CMC Markets analyst Margaret Yang said: "Reits outperformed the benchmark on rate-cut expectations. The falling treasury yield (risk-free rate) has made Reits, which have a higher yield, more attractive in a low-yield environment."
However, traders told The Business Times they felt Reits were overbought on the day and had advised clients to take profit on some counters.
That said, RHB Research Institute and Jefferies analysts wrote in their respective equity strategy notes yesterday that, given the current environment of slowing growth and uncertainty on trade issues, Reits are preferred.
Genting Singapore was the benchmark index's most traded stock, with 47.4 million shares changing hands as the counter added 0.5 cent or 0.6 per cent to 86.5 cents. Market watchers noted the casino operator's shares were hovering around an eight-month low and valuations were below five-year averages.
Singtel shares continued to trend upwards, gaining four cents or 1.3 per cent to $3.25. The telco has been outperforming the blue-chip index in recent weeks as investors continue to shift to more defensively positioned equity portfolios.
The local banks returned from the mid-week break lower. DBS Group Holdings edged down two cents or 0.1 per cent to $24.25; OCBC Bank dropped six cents or 0.6 per cent to $10.57 and United Overseas Bank finished at $23.96, down four cents or 0.2 per cent.
After last month, where the STI shaved off 8.3 per cent, RHB Research Institute's Shekhar Jaiswal said the blue-chip index has the highest yield among regional markets, making it attractive.
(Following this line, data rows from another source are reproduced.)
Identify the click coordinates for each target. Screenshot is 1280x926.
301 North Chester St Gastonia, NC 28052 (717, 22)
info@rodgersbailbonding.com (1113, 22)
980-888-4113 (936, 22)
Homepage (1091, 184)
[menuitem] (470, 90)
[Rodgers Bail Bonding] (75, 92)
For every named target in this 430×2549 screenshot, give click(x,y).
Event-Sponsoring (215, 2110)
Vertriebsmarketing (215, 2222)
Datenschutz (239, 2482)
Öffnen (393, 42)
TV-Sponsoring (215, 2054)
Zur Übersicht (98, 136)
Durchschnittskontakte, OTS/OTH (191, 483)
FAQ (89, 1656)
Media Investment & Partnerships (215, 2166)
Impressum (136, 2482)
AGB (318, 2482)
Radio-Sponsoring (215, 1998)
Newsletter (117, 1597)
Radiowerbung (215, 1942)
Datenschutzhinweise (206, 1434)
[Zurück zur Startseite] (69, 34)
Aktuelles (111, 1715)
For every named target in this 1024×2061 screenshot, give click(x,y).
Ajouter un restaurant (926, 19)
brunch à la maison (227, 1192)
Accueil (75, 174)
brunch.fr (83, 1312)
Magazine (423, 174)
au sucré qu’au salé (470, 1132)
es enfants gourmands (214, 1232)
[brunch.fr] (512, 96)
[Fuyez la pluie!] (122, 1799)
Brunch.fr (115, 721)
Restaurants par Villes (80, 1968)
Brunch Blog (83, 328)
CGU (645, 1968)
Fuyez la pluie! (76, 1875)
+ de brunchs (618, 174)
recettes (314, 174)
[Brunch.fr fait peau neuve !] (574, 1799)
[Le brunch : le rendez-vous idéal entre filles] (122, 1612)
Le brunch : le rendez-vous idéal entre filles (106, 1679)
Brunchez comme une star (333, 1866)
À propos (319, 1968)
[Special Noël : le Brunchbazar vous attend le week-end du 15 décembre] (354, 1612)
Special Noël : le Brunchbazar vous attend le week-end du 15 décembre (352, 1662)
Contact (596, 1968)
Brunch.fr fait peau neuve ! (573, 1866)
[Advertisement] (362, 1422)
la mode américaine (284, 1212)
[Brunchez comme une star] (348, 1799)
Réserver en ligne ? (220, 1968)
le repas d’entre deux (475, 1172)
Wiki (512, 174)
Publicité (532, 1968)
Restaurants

Valuations were compelling compared to other markets in South-east Asia.
But given the current environment, investors are best positioned to stick with defensive picks. "Investors should stay selective and focus on buying stocks that offer stable earnings, strong balance sheets and sustainable dividends,"he said.
On top of Reits, the research house has consumer-sector stocks such as Thai Beverage and Sheng Siong as favoured picks as well as ST Engineering among industrials.